Despite the rapid development, the quality of experience (QoE) of interactive video streaming remains unsatisfactory. For example, blurry images and frequent stalling. It is because compared with VoD streaming, interactive video streaming is more vulnerable to varying network conditions for its low-latency requirement for the following reasons:

Unlike Video on Demand (VoD) streaming, where the client has a video buffer of serval seconds, the interactive video client has a limited video buffer of hundreds of milliseconds, which makes it more vulnerable to imperfect bandwidth estimations.
The limited codec buffer degrades the compression efficiency. More bits are produced to be transmitted which make it vulnerable to limited bandwidth.

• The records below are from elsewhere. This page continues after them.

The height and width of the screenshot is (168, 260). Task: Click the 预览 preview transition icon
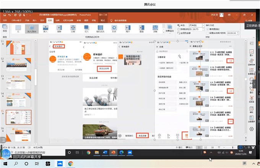[5, 28]
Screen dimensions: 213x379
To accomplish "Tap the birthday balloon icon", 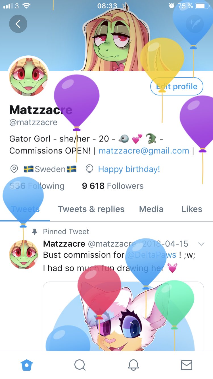I will click(89, 169).
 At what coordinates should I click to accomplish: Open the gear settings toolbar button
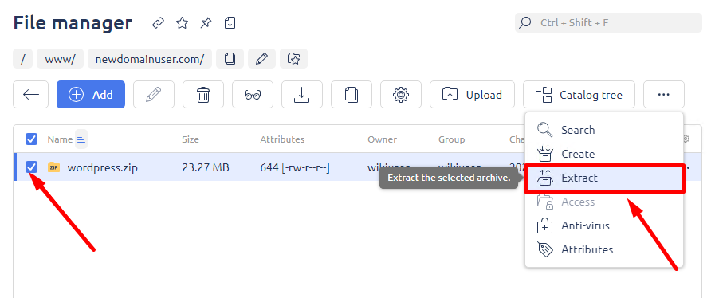point(401,94)
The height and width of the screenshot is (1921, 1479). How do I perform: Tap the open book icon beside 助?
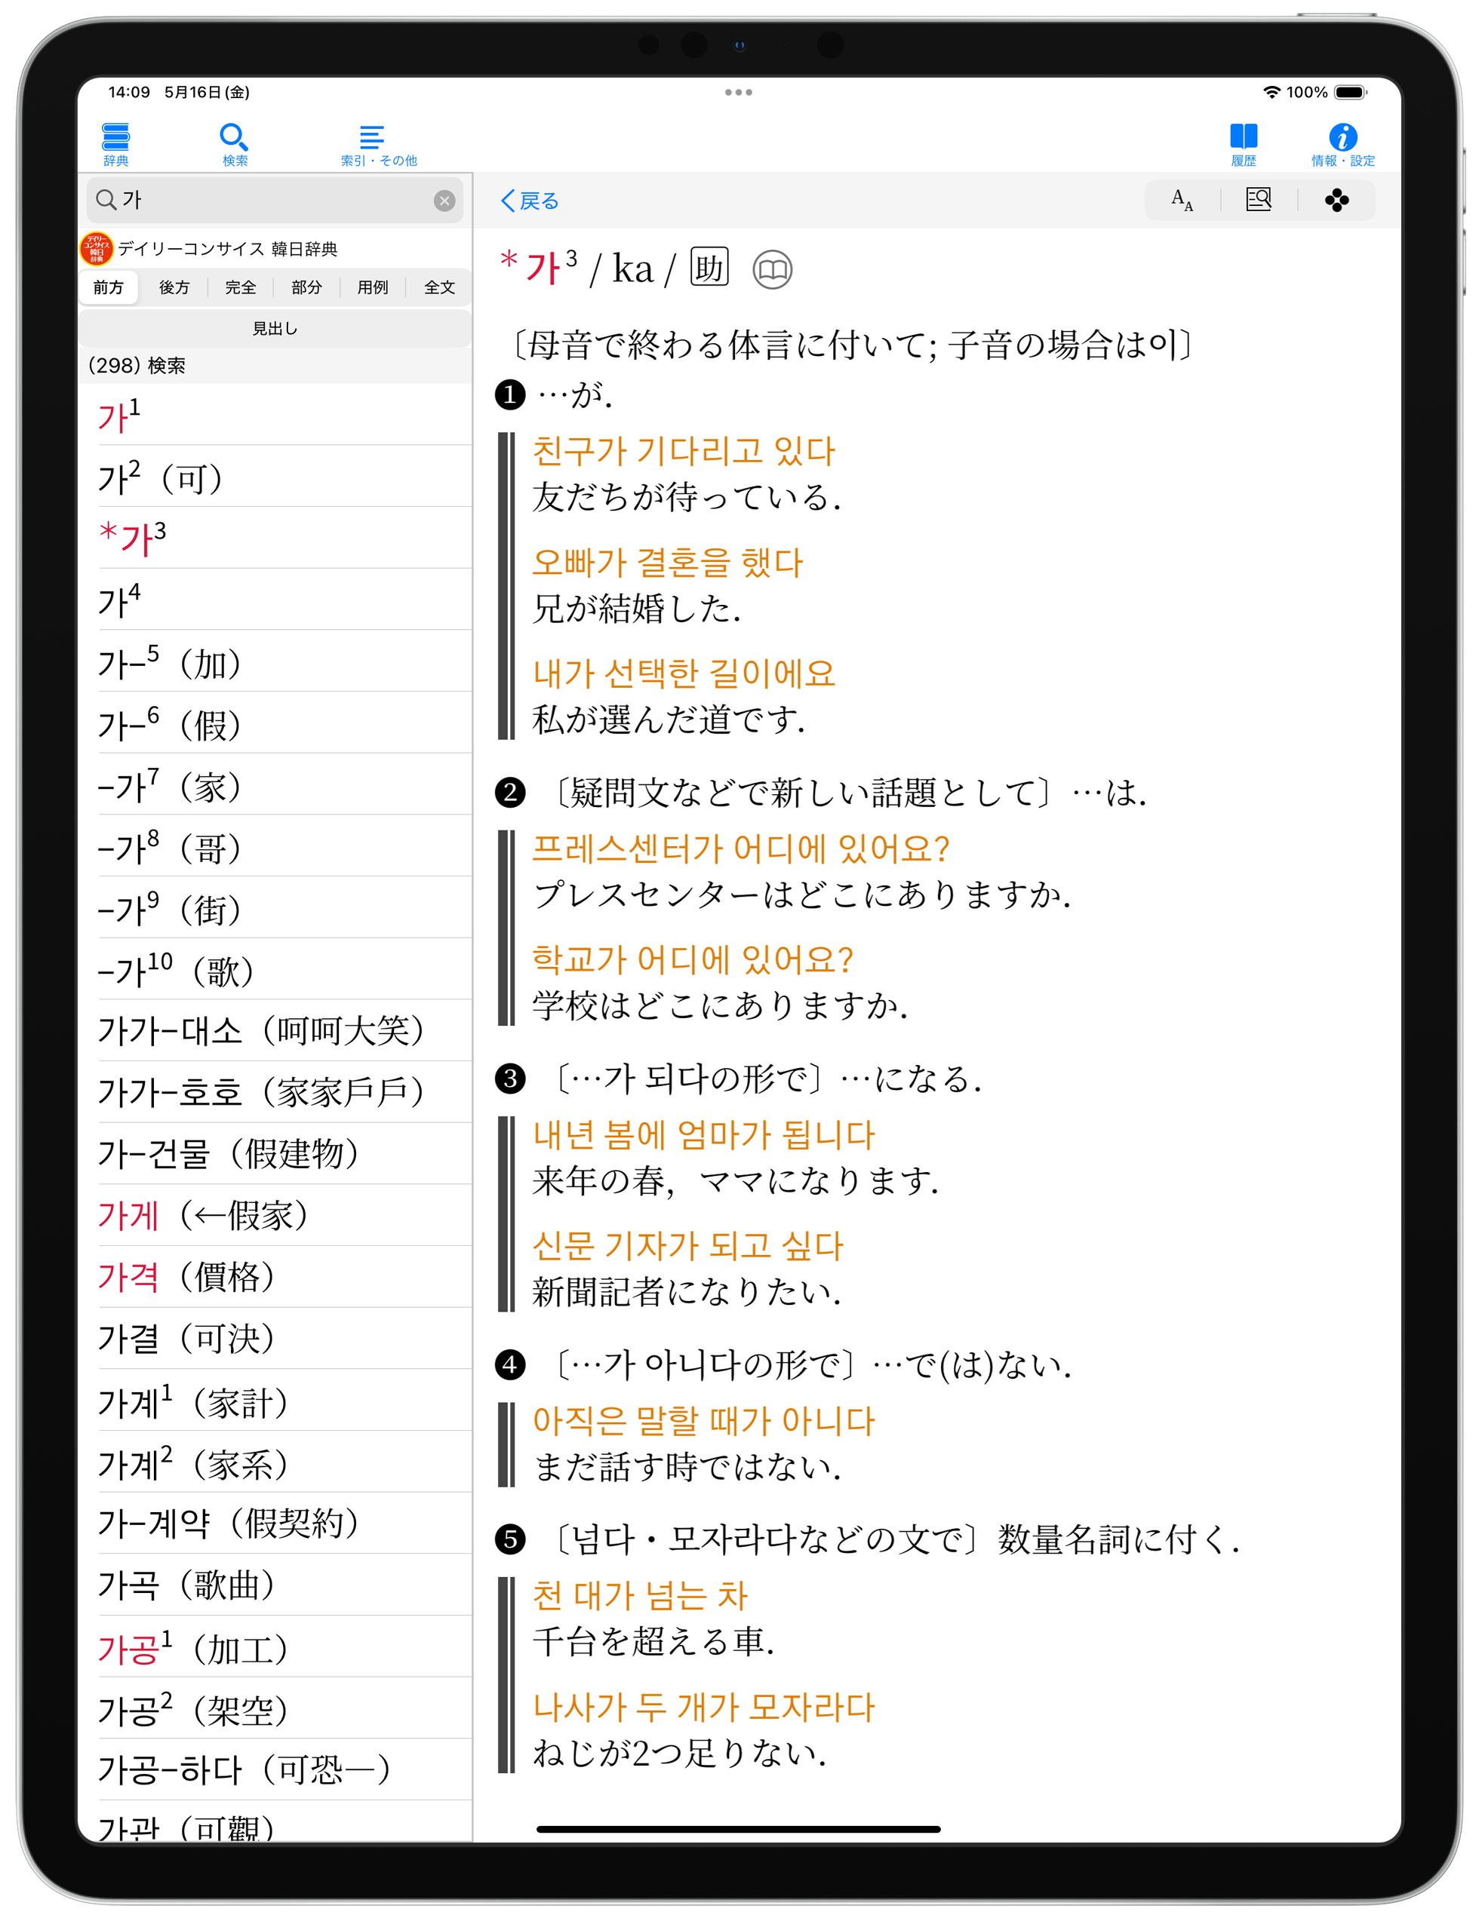(772, 269)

In response, congestion control (CC) algorithms are developed to adapt video-sending bitrate according to the estimated network bandwidth.

3. Existing Efforts

Existing efforts can be categorized into rule-based CC and learning-based CC.

3.1 Rule Based Solutions

Rule-based CC algorithms such as GCC¹ and BBR². They typically follow AIMD (additive-increase/multiplicative-decrease) / MIMD (multiplicative-increase/multiplicative-decrease)-like approaches that require a probing phase to converge sending bitrate to bandwidth. For instance, GCC iteratively estimates bandwidth and one-way queuing delay with a linear Kalman Filter (implemented in the "Arrival filter" in the following diagram), which assumes a static zero-mean Gaussian noise model.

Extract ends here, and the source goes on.